Since the library of standard mathematical functions doesn't support double precision, I decided to write my own function to perform an exponential. In doing so I get this error:
ERROR: Expected a object of type 'struct'
While processing <buffer>:103
In compiler at GetSubpart()[astsymbol.cpp:636]
Name() = <literal>
member_name = x
Aborting...
Problem with compiling basisFunc_computeBasisFunction.hlslERROR: Expected a object of type 'struct'
While processing <buffer>:160
In compiler at GetSubpart()[astsymbol.cpp:636]
Name() = <literal>
member_name = x
Aborting...
Problem with compiling basisFunc_computeBasisFunction_addr.hlsl
(ignore the line numbers on the left. All numbers variables are declared as double).
23 sum = 1.0;
24 exponent = val;
26 sum += exponent;
27 exponent*=exponent;
28 tmp = exponent / 2.0;
29 sum += tmp;
30 exponent*=exponent;
32 sum += exponent/6.0;
33 exponent*=exponent;
34 sum += exponent/24.0;
35 exponent*=exponent;
36 sum += exponent/120.0;
37 exponent*=exponent;
38 sum += exponent/720.0;
39 exponent*=exponent;
41 basis = sum;
Hi Rick,
There seems to be some issue with codegen while using double literals in an expression.
As a workaround you can declare your double literals before using them in an expression. e.g. change
sum += exponent/<literal>
to
double temp = <literal>;
sum += exponent/temp;
Ok, cool. Thanks!
Gaurav,
I tried your suggestion, but Brook+ appears to always put zero in for the literal regardless of what I set it to.
E.g.
kernel void(out val<>
{
double l0 = 2.0;
val = l0;
}
will return a stream of all zeros. Any suggestions? Also, is it a requirement that all variables be declared before any non-declarative operations/assignments take place?
That seems strange. Kernel code has to be C compliant.
Also, could you try error checking and errorLog on your outputs stream?
Call error() and errorLog() on your output stream and see if you get any information.

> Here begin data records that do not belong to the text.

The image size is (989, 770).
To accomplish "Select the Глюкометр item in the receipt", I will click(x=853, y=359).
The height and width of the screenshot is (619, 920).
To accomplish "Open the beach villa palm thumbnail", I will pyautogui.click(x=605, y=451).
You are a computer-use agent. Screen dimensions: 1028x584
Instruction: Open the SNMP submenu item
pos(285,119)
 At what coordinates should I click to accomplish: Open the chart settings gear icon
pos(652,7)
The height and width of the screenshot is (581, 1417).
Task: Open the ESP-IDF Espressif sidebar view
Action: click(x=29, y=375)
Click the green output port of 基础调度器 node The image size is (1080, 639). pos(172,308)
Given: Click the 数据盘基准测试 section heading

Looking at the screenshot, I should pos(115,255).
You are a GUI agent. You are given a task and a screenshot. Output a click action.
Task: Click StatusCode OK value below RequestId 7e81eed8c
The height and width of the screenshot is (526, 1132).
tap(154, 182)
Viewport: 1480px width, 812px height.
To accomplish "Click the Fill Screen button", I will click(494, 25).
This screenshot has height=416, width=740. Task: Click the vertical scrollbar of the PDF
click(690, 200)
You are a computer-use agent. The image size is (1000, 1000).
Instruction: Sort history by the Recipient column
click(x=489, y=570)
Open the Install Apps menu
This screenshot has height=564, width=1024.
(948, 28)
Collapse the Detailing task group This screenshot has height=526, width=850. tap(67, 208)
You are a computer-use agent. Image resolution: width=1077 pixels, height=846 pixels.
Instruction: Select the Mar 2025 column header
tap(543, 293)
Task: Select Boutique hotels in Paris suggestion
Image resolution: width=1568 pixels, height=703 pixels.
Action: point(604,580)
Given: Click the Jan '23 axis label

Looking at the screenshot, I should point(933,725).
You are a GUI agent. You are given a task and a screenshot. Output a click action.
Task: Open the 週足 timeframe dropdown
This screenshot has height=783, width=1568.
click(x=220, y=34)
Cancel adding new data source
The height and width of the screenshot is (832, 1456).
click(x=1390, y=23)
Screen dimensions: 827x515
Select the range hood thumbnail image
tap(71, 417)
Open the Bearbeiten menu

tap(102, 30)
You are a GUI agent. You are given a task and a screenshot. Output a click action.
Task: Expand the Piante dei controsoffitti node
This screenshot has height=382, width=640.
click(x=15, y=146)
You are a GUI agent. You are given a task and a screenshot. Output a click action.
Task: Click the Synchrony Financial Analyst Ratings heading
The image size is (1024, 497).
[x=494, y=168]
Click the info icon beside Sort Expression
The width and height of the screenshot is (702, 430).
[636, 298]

Originally posted by: gaurav.garg Also, could you try error checking and errorLog on your outputs stream?
Call error() and errorLog() on your output stream and see if you get any information.
No dice. I've commented everything out of my code except for basically
double l0 = 1.0;
output = l0;
I don't see any errors whatsoever. Assigning the output to an input stream does work, so I don't think my stream allocations are incorrect.
Originally posted by: Ceq To the question: "Also, is it a requirement that all variables be declared before any non-declarative operations/assignments take place?" You can call other kernels as helper functions sou you don't need to declare every temporal variable at the beginning of the first kernel. You also can use brackets to define a new scope inside the kernel, but the variables defined inside it would be inaccesible after its end, example: kernel void ker(float i<>, out float o<> { float t1 = 2.0f; float t2 = i * 3.0f; another_kernel(i, o); o = t1 + t2; { float t3 = 4.0f; o += 4.0f; } }
Well, an example of code that doesn't compile for me is:
kernel void(double in<>,out double output<>
{
double l0;
l0 = 1.0;
double test;
output = in;
}
I get basisFunc.br(17) : Error (parse error) before 'double'
double test;
^
***Unable to parse basisFunc.br
However, this does:
kernel void(double in<>,out double output<>
{
double l0;
double test;
l0 = 1.0;
output = in;
}
Did this solve the problem? I'm getting similar errors (compiling with Brook+ 1.3), and while defining variables for all my constants removed the compile error, it appears the calculations are no longer working. It worked fine with floats, but now double-type variables fail.